As a devout Catholic, he joined the Centre Party
in 1906 and was elected to Cologne’s city council in the same year. In
1909, he became Vice - Mayor of Cologne, an industrial metropolis with a
population of 635,000 in 1914. Avoiding the extreme political movements
that attracted so many of his generation, Adenauer was committed to
bourgeois common sense, diligence, order, Christian morals and values,
and was dedicated to rooting out disorder, inefficiency, irrationality
and political immorality. From 1917 to 1933, he served as Mayor of Cologne. Adenauer headed Cologne during the First World War, working closely with the army to maximize the city's role as a rear base of supply and transportation for the Western Front.

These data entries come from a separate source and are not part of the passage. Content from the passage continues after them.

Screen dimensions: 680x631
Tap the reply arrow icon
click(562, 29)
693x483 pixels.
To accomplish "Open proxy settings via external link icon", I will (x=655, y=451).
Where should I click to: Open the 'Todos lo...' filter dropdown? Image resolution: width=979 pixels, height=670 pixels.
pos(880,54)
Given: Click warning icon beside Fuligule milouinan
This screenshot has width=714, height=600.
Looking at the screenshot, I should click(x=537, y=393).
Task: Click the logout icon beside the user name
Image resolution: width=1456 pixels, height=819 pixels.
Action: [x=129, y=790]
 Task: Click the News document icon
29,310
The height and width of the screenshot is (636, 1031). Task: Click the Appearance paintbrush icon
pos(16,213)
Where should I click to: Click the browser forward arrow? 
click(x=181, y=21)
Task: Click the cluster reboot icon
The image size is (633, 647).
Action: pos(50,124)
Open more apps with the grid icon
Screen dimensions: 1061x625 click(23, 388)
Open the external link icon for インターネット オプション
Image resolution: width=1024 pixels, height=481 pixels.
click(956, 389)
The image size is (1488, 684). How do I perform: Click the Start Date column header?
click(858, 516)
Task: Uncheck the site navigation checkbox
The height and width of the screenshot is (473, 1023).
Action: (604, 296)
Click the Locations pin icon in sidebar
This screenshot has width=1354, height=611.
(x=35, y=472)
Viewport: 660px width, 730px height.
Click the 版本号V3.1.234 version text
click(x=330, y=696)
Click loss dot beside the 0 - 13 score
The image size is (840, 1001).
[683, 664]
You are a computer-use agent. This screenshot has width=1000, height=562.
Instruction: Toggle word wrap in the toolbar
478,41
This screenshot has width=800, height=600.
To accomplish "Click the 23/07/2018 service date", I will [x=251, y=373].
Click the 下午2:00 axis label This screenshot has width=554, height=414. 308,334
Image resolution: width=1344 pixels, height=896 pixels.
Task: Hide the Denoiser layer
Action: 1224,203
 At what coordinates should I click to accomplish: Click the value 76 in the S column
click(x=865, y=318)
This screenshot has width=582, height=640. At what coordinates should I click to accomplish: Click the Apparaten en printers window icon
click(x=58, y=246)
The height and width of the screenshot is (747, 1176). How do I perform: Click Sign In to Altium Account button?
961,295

He paid special attention to the civilian food supply, as the city financed large warehouses of food that enabled the residents to avoid the worst of the severe shortages that beset most German cities during 1918 – 1919. He set up giant kitchens in working class districts to supply 200,000 rations per day. In the face of the collapse of the old regime and the threat of revolution and widespread disorder in late 1918, Adenauer maintained control in Cologne using his good working relationship with the Social Democrats. He was mayor during the postwar British occupation. He established a
good working relationship with the British military authorities, using
them to neutralize the workers' and soldiers' council that had become an
alternative base of power for the city's left wing. He flirted with Rhenish separatism (a Rhenish state as part of Germany, but outside Prussia). During the Weimar Republic,
he was president of the Prussian State Council (Preußischer Staatsrat)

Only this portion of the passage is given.